Could you restate word for word every line from the one containing "This screenshot has width=967, height=721." to the end of the records, and nothing else?

Dataset entries
═══
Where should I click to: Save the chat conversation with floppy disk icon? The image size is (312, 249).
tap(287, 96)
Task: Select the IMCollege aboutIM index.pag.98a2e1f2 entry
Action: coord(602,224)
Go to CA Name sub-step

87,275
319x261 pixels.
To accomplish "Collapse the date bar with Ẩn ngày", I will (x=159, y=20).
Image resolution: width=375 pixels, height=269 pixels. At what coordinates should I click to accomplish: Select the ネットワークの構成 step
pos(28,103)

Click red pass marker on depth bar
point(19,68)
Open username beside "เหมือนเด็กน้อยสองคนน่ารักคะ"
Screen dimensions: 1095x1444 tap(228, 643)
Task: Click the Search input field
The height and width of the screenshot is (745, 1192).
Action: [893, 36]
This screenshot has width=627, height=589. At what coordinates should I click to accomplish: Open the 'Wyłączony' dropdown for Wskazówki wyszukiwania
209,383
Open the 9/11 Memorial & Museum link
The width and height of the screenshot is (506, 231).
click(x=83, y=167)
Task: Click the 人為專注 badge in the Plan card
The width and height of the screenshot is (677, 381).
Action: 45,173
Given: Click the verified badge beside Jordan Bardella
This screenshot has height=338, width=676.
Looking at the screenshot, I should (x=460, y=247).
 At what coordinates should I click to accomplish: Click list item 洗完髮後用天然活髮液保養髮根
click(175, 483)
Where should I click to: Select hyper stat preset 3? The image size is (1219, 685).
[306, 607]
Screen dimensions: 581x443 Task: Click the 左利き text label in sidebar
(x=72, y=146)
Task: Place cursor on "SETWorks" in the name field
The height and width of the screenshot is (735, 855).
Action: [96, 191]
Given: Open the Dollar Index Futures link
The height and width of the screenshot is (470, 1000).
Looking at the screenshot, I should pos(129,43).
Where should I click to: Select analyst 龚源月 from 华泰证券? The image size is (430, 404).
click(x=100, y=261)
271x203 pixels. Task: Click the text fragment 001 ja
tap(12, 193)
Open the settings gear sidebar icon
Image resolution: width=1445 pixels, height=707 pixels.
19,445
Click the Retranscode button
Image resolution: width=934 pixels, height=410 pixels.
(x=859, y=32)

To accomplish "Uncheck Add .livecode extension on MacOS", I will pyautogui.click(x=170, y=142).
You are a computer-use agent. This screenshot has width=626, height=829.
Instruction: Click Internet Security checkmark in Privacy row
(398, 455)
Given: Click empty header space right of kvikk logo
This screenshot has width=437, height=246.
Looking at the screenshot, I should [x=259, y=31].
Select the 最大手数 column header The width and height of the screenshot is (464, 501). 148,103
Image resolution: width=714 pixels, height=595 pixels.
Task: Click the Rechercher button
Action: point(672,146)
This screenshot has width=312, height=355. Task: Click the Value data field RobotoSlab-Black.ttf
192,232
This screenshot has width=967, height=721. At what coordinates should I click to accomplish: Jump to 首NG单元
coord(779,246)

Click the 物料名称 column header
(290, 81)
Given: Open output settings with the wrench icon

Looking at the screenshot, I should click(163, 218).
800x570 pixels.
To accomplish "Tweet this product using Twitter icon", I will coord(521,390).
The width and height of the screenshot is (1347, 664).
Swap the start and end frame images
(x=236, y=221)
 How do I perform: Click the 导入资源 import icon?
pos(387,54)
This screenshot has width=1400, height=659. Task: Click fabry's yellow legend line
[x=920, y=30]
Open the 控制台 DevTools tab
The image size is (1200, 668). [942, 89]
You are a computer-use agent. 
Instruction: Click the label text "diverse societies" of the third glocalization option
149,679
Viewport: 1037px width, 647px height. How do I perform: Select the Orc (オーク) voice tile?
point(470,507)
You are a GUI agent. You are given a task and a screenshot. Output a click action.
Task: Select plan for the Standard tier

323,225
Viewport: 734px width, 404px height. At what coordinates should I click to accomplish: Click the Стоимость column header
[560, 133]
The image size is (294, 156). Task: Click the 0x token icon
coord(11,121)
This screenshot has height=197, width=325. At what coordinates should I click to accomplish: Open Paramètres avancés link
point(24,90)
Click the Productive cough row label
═══
--- Task answer ---
This screenshot has width=967, height=721. At what coordinates should I click to accomplish: Jump to 首NG单元
coord(779,246)

Click the 物料名称 column header
(290, 81)
Given: Open output settings with the wrench icon

Looking at the screenshot, I should click(163, 218).
800x570 pixels.
To accomplish "Tweet this product using Twitter icon", I will coord(521,390).
The width and height of the screenshot is (1347, 664).
Swap the start and end frame images
(x=236, y=221)
 How do I perform: Click the 导入资源 import icon?
pos(387,54)
This screenshot has width=1400, height=659. Task: Click fabry's yellow legend line
[x=920, y=30]
Open the 控制台 DevTools tab
The image size is (1200, 668). [942, 89]
You are a computer-use agent. 
Instruction: Click the label text "diverse societies" of the third glocalization option
149,679
Viewport: 1037px width, 647px height. How do I perform: Select the Orc (オーク) voice tile?
point(470,507)
You are a GUI agent. You are given a task and a screenshot. Output a click action.
Task: Select plan for the Standard tier

323,225
Viewport: 734px width, 404px height. At what coordinates should I click to accomplish: Click the Стоимость column header
[560, 133]
The image size is (294, 156). Task: Click the 0x token icon
coord(11,121)
This screenshot has height=197, width=325. At what coordinates should I click to accomplish: Open Paramètres avancés link
point(24,90)
Click the Productive cough row label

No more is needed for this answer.